By Laura Kriho
SPEAKOUT, Rocky Mountain News
September 15, 1997
Feedback encouraged: letters@denver-rmn.com
Thankfully, contempt citations against jurors are quite rare. I've been told mine is the first like it in over 300 years. In Februrary, I was convicted of contempt of court, in part, for failing to volunteer my knowledge about the doctrine of jury nullification to the court during jury selection, even though I wasn't asked any questions about it. I was fined $1,200, though I could have received six months in jail. My conviction is under appeal.
My prosecution arose after I served on a
jury in a drug possession case in Gilpin County in May 1996. I was the
lone juror who refused to convict the defendant. I was cited for contempt
based on evidence of "improper" arguments I made in the jury
room about jury nullification and the harsh
sentence the defendant could receive.
For the record, I was not trying to "nullify" the drug laws. I had reasonable doubts based on the lack of evidence. I only mentioned my (then) vague understanding of jury nullification as a last resort, in frustration at the other jurors' desire to convict and get home for dinner. I know a lot more now.
It is with some trepidation that I write
this. My last letter to the News (May 5, 1996, "Feds to blame for
defeat of hemp bill") was used as evidence against me at my trial.
But since the government seems so determined to prevent citizens from knowing
about their full powers as jurors, it must be
important for me to share what I have learned.
Jury "nullification" describes
the historic power of juries to vote according to their conscience, even
if it is contrary to the evidence. Juries can "nullify" laws
in a particular instance, either because the
jurors believe that the law is unjust or because they believe the application
of the law in a particular instance would be unjust. A jury can acquit
for any reason.
This power is also referred to jury "discretion." Just as police use discretion on whether to enforce the law; and prosecutors use discretion when charging someone with a violation of the law; and judges use discretion in deciding whether to dismiss those charges; jurors also have the power to use discretion in applying the law.
Jury nullification is not a new or radical concept.
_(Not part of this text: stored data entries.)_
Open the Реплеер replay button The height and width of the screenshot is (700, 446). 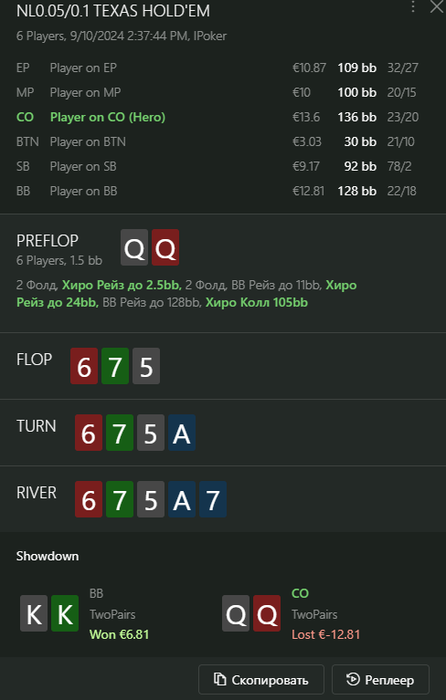380,679
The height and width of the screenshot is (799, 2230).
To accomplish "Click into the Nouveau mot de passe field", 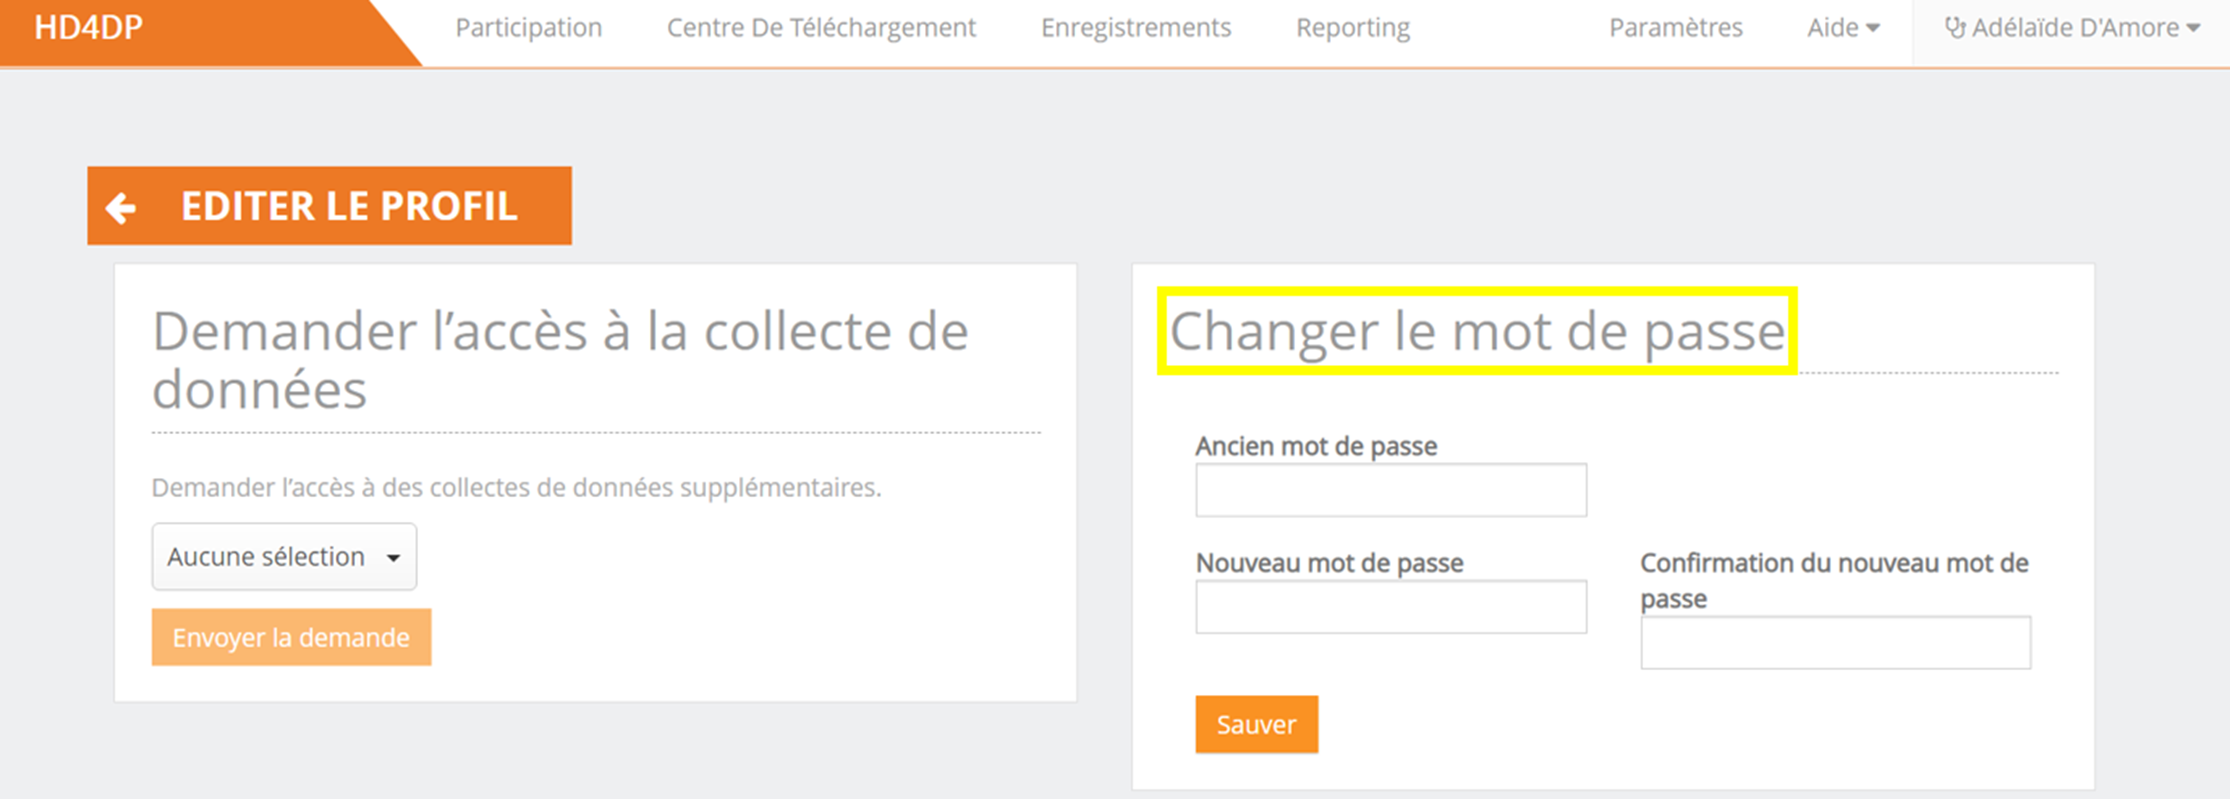I will pos(1390,607).
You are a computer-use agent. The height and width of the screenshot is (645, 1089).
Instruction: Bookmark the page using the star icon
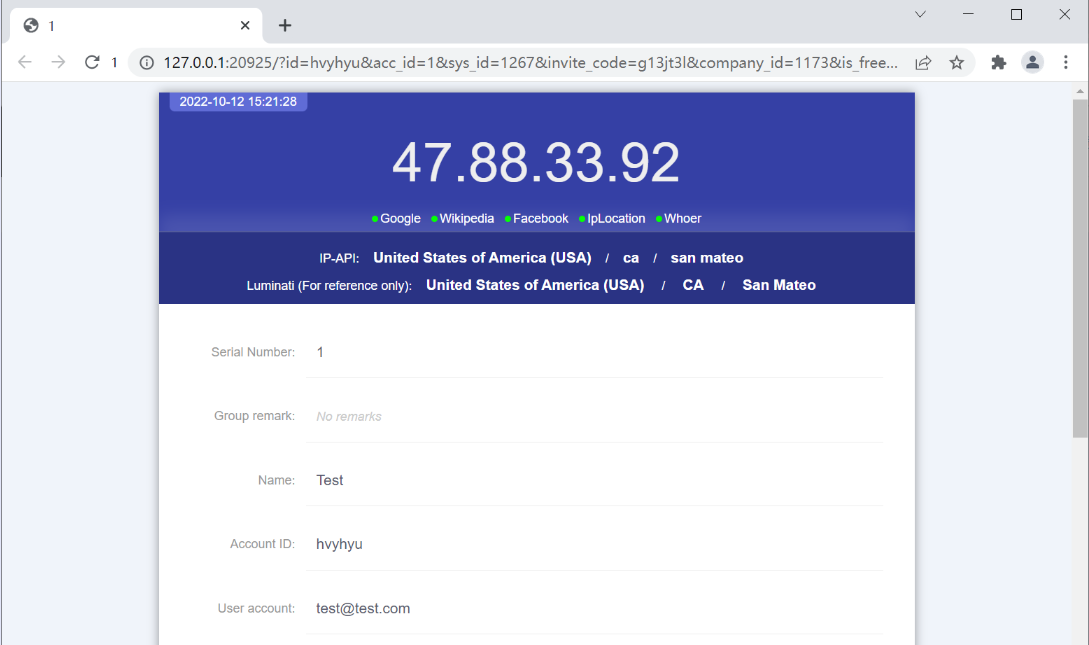pyautogui.click(x=957, y=62)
It is an English doctrine that was brought over to the U.S. and was well-known to the authors of the Constitution. Many of our early revolutionaries, accused of victimless crimes against the Crown, were set free by juries of their peers. Jury nullification of unjust laws helped secure our rights to free speech, free press, freedom of assembly, and freedom of religion.
This power of juries has been upheld by the U.S. Supreme Court and was even re-affirmed by Gilpin District Judge Henry Nieto in his ruling that convicted me. However, for the past 100 years, the courts have ruled that jurors do not have to be informed of their power to evaluate the law.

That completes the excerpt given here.